# Big Bream Bed



## FishWalton (Jul 22, 2010)

Has anyone ever found a bream bed like this one??? 


https://www.youtube.com/embed/D65Pf0v9M50


----------



## Prowler (Apr 26, 2011)

fishwalton said:


> Has anyone ever found a bream bed like this one???
> 
> 
> http://www.youtube.com/embed/D65Pf0v9M50


I think that is Bear Lake.:thumbsup:


----------



## Bodupp (Oct 3, 2007)

Looked like me and Codwrinkle yesterday.


----------



## born2fizh (Feb 6, 2008)

What is on the end of there line??


----------



## Try'n Hard (Oct 23, 2008)

Ain't that a sight!


----------



## chaps (Aug 31, 2009)

Jeez! What are they catching???


----------



## Try'n Hard (Oct 23, 2008)

born2fizh said:


> What is on the end of there line??




Gotta be Matrix shad - right?


----------



## born2fizh (Feb 6, 2008)

I'm sure.. don't know what I was thinking


----------



## Gator McKlusky (Oct 8, 2013)

Old school


----------



## Buddy 47 (Jul 19, 2014)

one word...........WOW


----------



## sureicanfish (Sep 30, 2007)

I did that once, used up every bit of my good luck in one day


----------



## Bodupp (Oct 3, 2007)

Seriously, I've worked stripers _almost _like that, but I didn't have those calcutta poles. See stripers blasting bait, run up to them and start throwing live chum (and you need LOTS of live shad), and everybody in the boat gets hooked up - for as long as the chum lasts.

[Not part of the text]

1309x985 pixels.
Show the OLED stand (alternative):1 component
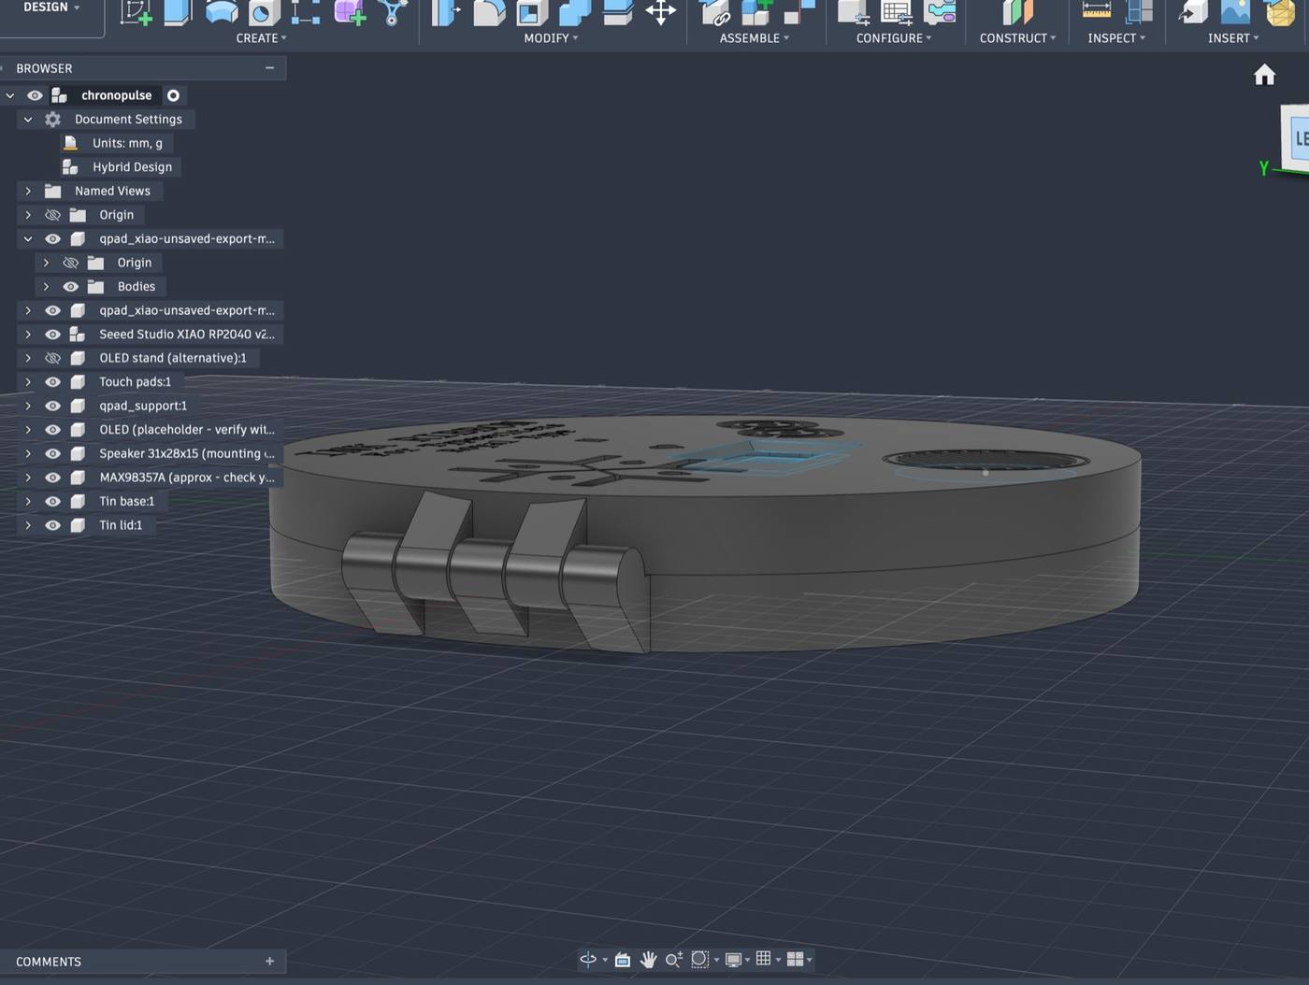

I did that with the wife one day, and she up and quit on me. "Don't hand me another rod with a fish on it!" I think we caught 19 stripers in less than an hour, all in the ten pound range. :yes:

Another time, I had two boys fresh out of college complain that their beer was getting hot because they were too busy fighting fish to drink...:001_huh:.


----------



## Jason (Oct 2, 2007)

If that were me, I'd have hooks in the eyes!!!!


----------